As tens of thousands of returnees pour across the border from Iran each week, UNICEF has warned of a mounting humanitarian crisis, particularly for children, many of whom are arriving exhausted, malnourished and uncertain of their futures.
In a firsthand account published Wednesday, UNICEF’s Regional Director for South Asia described scenes of distress at the Islam Qala border crossing in western Afghanistan, where up to 30,000 people have crossed in a single day.
“Watching hundreds of families trudging under the heat and dust, many with nothing but the clothes on their backs, is one of the most arresting sights I’ve witnessed,” the director wrote. “It is a scene of desperation.”
Among the returnees are students like Fatima, a 16-year-old who had dreamed of becoming a doctor before being forced to leave Iran. Now back in Afghanistan, where girls are banned from most secondary and higher education, her prospects have dimmed.

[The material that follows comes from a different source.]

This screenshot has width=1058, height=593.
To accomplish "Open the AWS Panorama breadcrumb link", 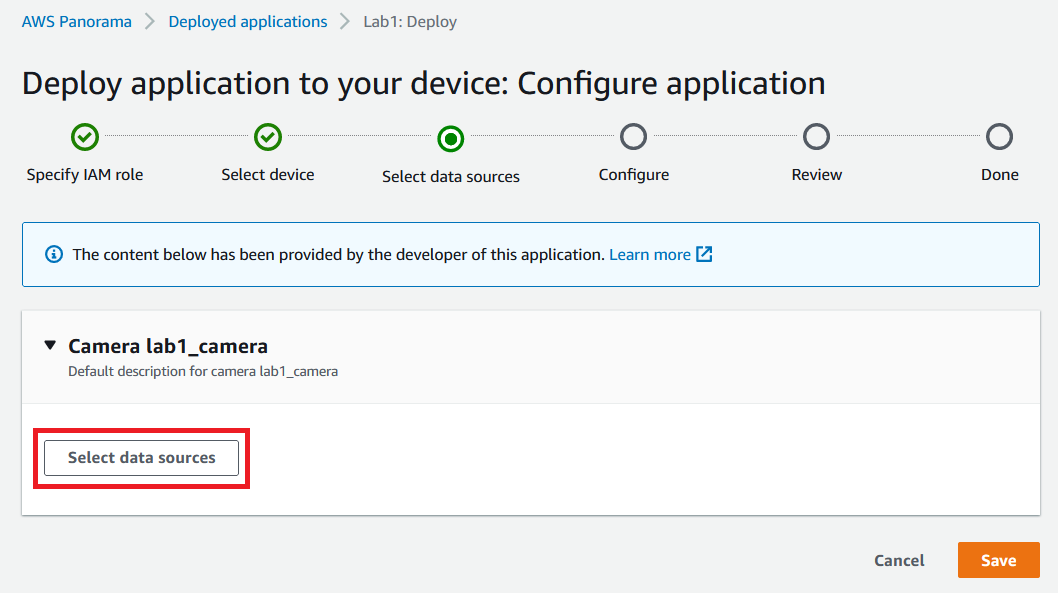I will click(77, 22).
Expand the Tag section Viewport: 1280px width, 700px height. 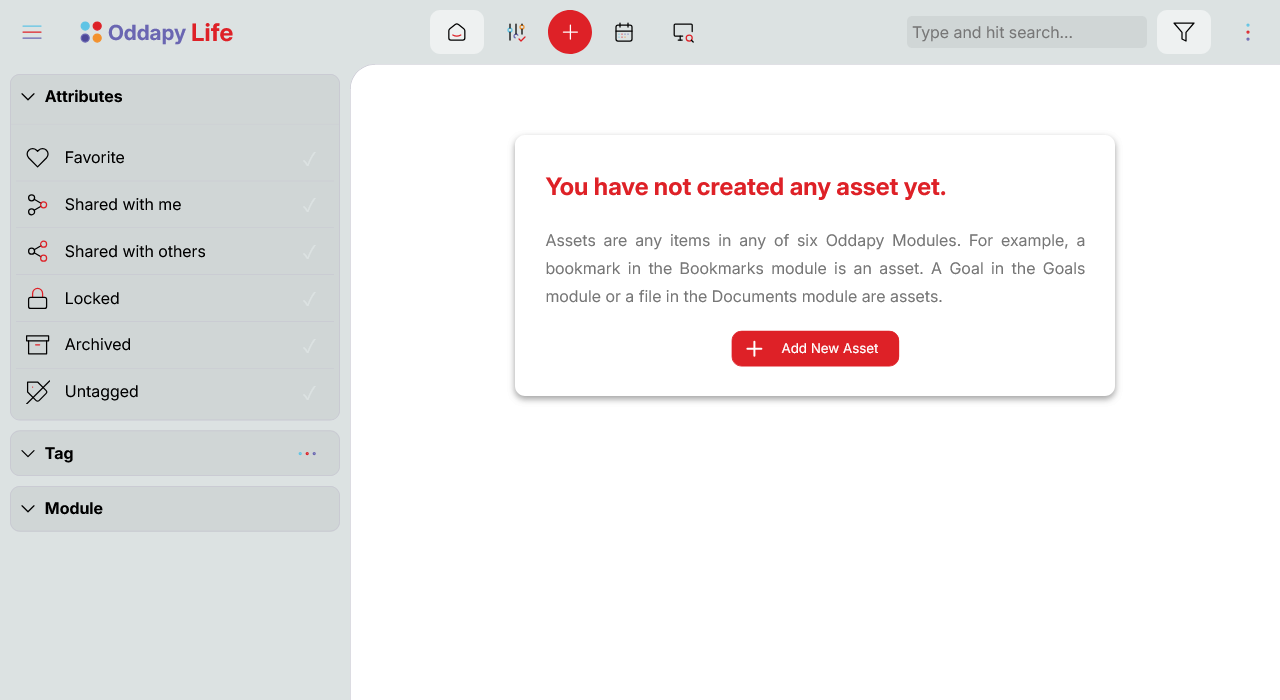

Another child, a boy who had migrated to Iran to support his family, returned home empty-handed and heartbroken. In child-friendly spaces set up by UNICEF, children like Sahar, age 9, draw memories of the homes they were forced to leave behind.
UNICEF and its partners are working at the crossing to provide critical health services, including polio vaccinations, nutritional screening and therapeutic food for malnourished children. The agency is also distributing safe drinking water, installing sanitation facilities, and creating child-safe spaces for rest and play.
But the scale of the crisis, exacerbated by drought, conflict, and widespread poverty, is outpacing the response.
“The needs are vast,” the director wrote. “We urgently need more funding, more support from the global community to ramp up and sustain the response.”
UNICEF has warned that Afghanistan, already home to one of the world’s largest displaced populations, cannot absorb the surge in returnees without international assistance. The organization is calling on donors and governments to step up before the crisis deepens further.